ACTIVITY
Produce a copy of every line in the records that holds the string "icon".

───── RECORDS TO USE ─────

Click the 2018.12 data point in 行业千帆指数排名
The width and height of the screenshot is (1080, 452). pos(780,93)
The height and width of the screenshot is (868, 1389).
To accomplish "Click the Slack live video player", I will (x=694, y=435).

─────
───── RECORDS TO USE ─────

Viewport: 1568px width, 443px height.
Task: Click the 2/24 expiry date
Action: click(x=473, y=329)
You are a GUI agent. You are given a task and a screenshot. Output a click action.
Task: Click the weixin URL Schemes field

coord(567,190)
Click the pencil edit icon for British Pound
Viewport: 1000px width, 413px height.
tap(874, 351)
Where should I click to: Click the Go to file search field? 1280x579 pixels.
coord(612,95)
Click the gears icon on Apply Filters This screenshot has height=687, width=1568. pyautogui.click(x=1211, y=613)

─────

TASK RESULT
Click the pencil edit icon for British Pound
Click the gears icon on Apply Filters This screenshot has height=687, width=1568. pyautogui.click(x=1211, y=613)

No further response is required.